Предложенная им формула 9+1 стала его последним шансом спасти федерацию. У президента-генсека оставался нерастраченным последний политический капитал: властные полномочия единоличного правителя союзного государства. Республиканские вожди, не решавшиеся бросить Москве такой же открытый вызов, как прибалты и три другие «диссидентские» республики, готовы были поторговаться относительно перераспределения власти и собственности в рамках «мягкой» федеративной структуры. В обмен на передачу им значительной части полномочий они соглашались сохранить контроль Центра над внешней политикой и обороной, общесоюзный двухпалатный парламент и должность президента. Главное же, – брали на себя обязательство не покушаться на примат союзных законов над республиканскими и на священное для Горбачёва слово «Союз».
Гораздо меньше козырей оставалось у него для торгов с западными коллегами. После подписания соглашений по ядерному разоружению, вывода советских войск из Афганистана, разрушения Берлинской стены и объединения Германии у Запада не оставалось сколь-нибудь серьезных требований к советскому президенту, а стало быть, и причин с ним торговаться и «входить в его трудное положение». Неожиданно развалившийся в марте 1991 года Варшавский договор – на церемонию его бесславных похорон он послал в Будапешт вице-президента Г.Янаева – лишал едва ли не последнего аргумента, с помощью которого ещё можно было настаивать на снижении «на равных» с Западом уровня военного противостояния и сдерживании экспансии НАТО.

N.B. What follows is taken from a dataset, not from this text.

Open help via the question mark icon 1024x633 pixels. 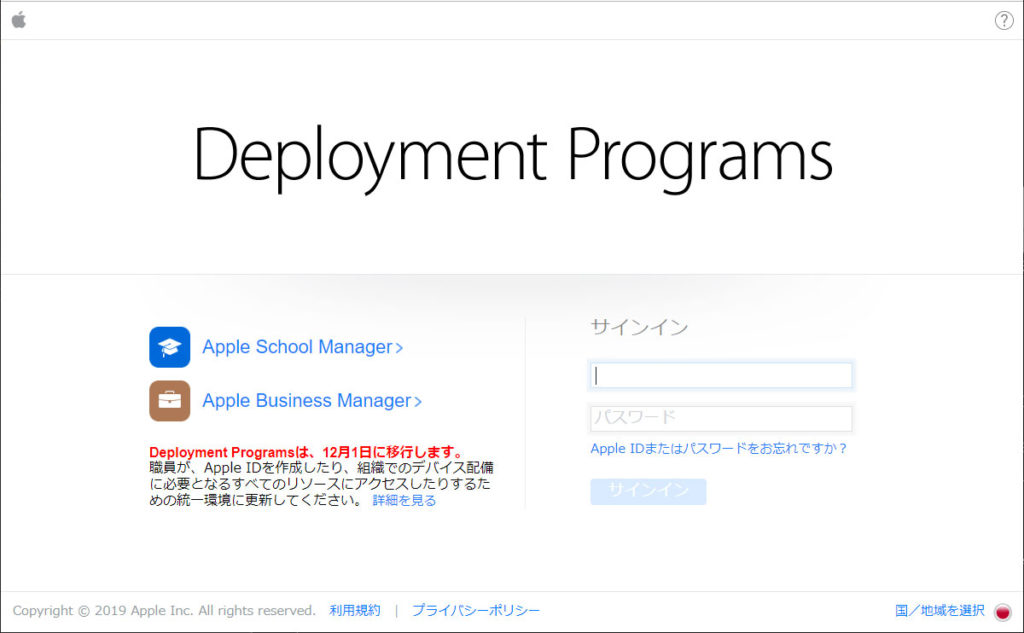coord(1004,21)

В новой ситуации уже не Горбачёв был больше нужен западным друзьям, а они ему – для спасения перестройки на главном фронте, где она терпела все более очевидное поражение, – в экономике. За прошедшие шесть лет ему так и не удалось ни убедительными аргументами, ни подаваемым примером обратить западных политиков в приверженцев нового политического мышления. Когда советский лидер приехал на заседание «большой семерки» в Лондон в мае 1991 года, с ним, поскольку выступал в роли просителя экономической помощи, и обошлись, как с просителем: любезно, но безразлично.

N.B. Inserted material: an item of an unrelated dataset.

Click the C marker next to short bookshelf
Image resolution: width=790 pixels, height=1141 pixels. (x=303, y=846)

Домой он вернулся, в сущности, с пустыми руками. Его утверждение, что мир в целом только выиграет, если начатая им реформа получит экономическую поддержку Запада, как это сделали американцы с послевоенной Европой, предложив «план Маршалла», не тронуло сердца прагматичных членов «семерки», и в частности Дж.Буша, который, видимо, больше доверял впечатлениям Никсона, чем обещаниям «друга Майкла». За его спиной маячил призрак уже новой «русской угрозы», на этот раз не ядерной, а русского хаоса, и Запад отнюдь не был уверен, что Горбачёв, в значительной степени спровоцировавший его, способен даже при финансовой поддержке с ним справиться.

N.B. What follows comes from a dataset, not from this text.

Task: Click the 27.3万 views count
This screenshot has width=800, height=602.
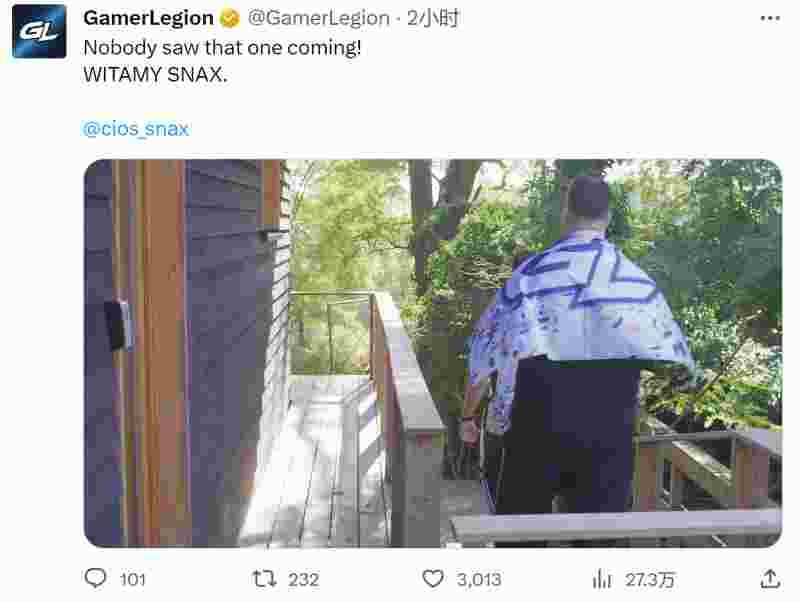Action: pos(650,580)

После событий в Прибалтике американцы, как бы демонстрируя появившиеся на его счет сомнения, отложили советско-американский саммит. Это произошло впервые с 1960 года, когда из-за сбитого над Советским Союзом американского самолета-шпиона сорвалась запланированная встреча Хрущева и Эйзенхауэра. А американский министр обороны Ричард Чейни заявил, что «основная угроза соседям СССР в будущем может исходить больше от неспособности советского руководства удержать под контролем события внутри страны, чем от умышленных попыток расширить свое влияние за её пределами с помощью военной силы». Он не открывал большого секрета. Не говоря уже о том, что в намерения советского президента, естественно, не входило распространять «доктрину Горбачёва» за рубеж, как «доктрину Брежнева»: к тому времени у него не было возможностей (и прибалтийские, и московские события это лишний раз подтвердили) опереться на силу и для наведения элементарного порядка даже в собственном, а не в изобретенном им «общеевропейском доме».
Президент больше не апеллировал к творческой инициативе масс и не призывал вслед за Лениным «не бояться хаоса". И того и другого оказалось в избытке. Ему пришлось переходить на совсем другой, непривычный и неубедительно звучавший в его устах словарь „государственника". «Реформа возможна только в условиях порядка, а не анархии", – объяснял он, выступая в Москве в «горячем“ январе 91-го. «Дезинтеграция, распад связей, срыв производства приведут к тому, что потребуются вообще крутые меры. Этого мы не можем допустить. Из хаоса будут вырастать уже диктаторские методы и формы правления, – предостерегал в феврале в Минске. «Надо остановить процессы митинговщины и стачек. Счет времени идет буквально на дни и недели", – восклицал он в апреле в Хабаровске.